## What to work on
Give back every record word for word, but keep the pictures out.

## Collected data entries
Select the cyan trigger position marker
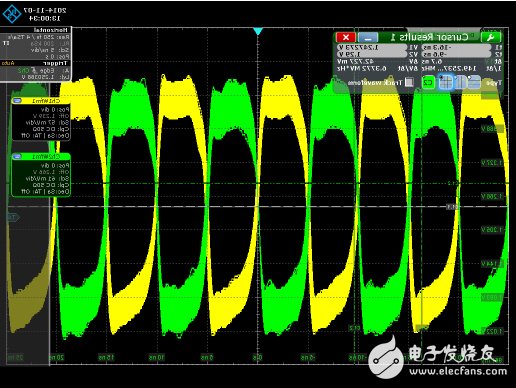516x388 pixels. (258, 31)
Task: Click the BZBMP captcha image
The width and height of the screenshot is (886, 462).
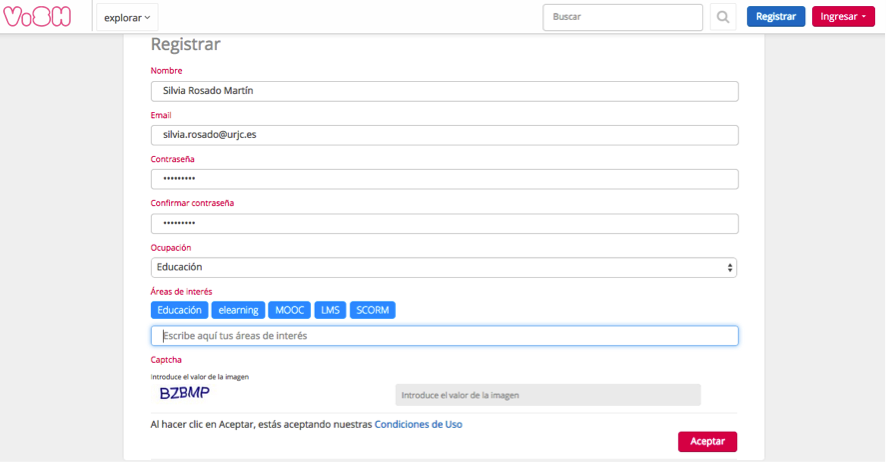Action: pos(185,393)
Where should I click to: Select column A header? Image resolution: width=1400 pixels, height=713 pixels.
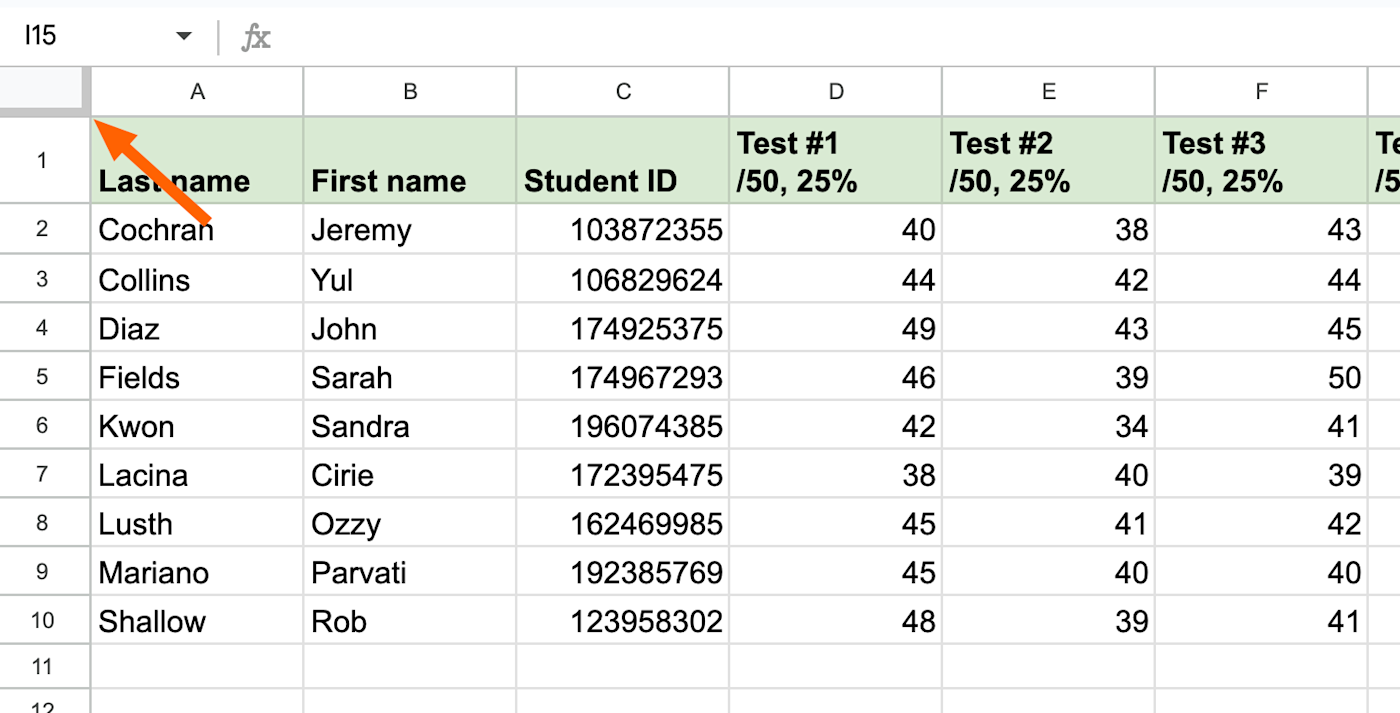(197, 92)
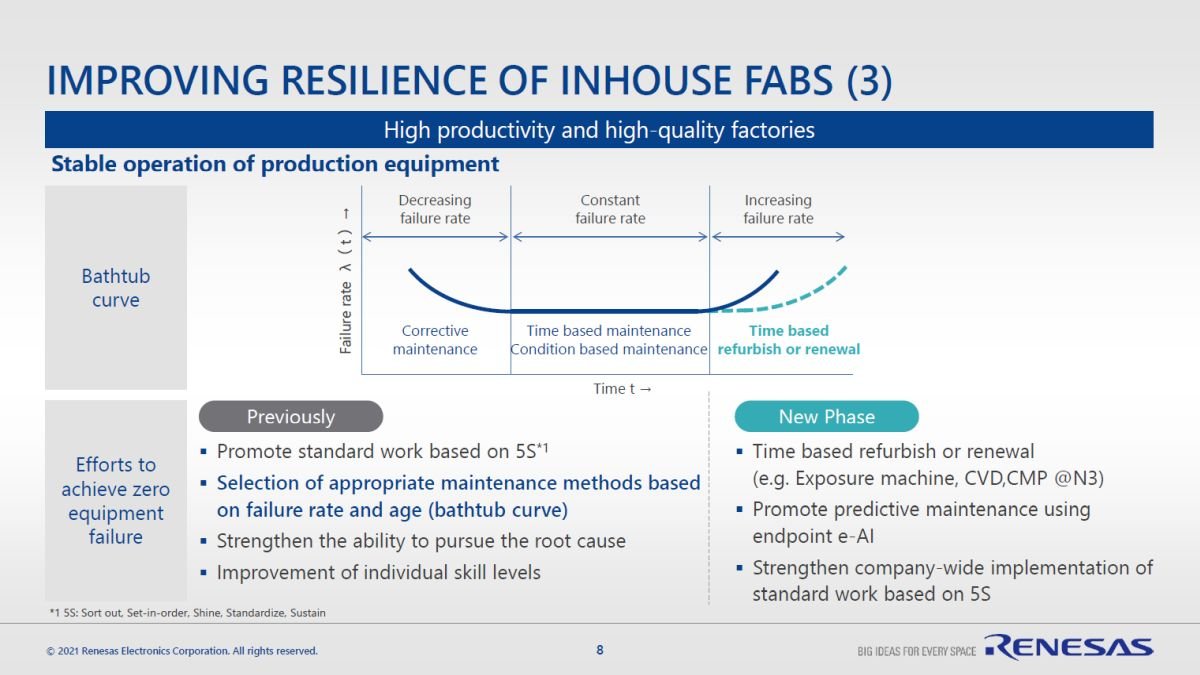Click the Increasing failure rate label
The height and width of the screenshot is (675, 1200).
point(778,209)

## Output
Select the cyan trigger position marker
516x388 pixels. (258, 31)
Task: Click the BZBMP captcha image
The width and height of the screenshot is (886, 462).
Action: pos(185,393)
Where should I click to: Select column A header? Image resolution: width=1400 pixels, height=713 pixels.
(197, 92)
Click the Increasing failure rate label
The height and width of the screenshot is (675, 1200).
point(778,209)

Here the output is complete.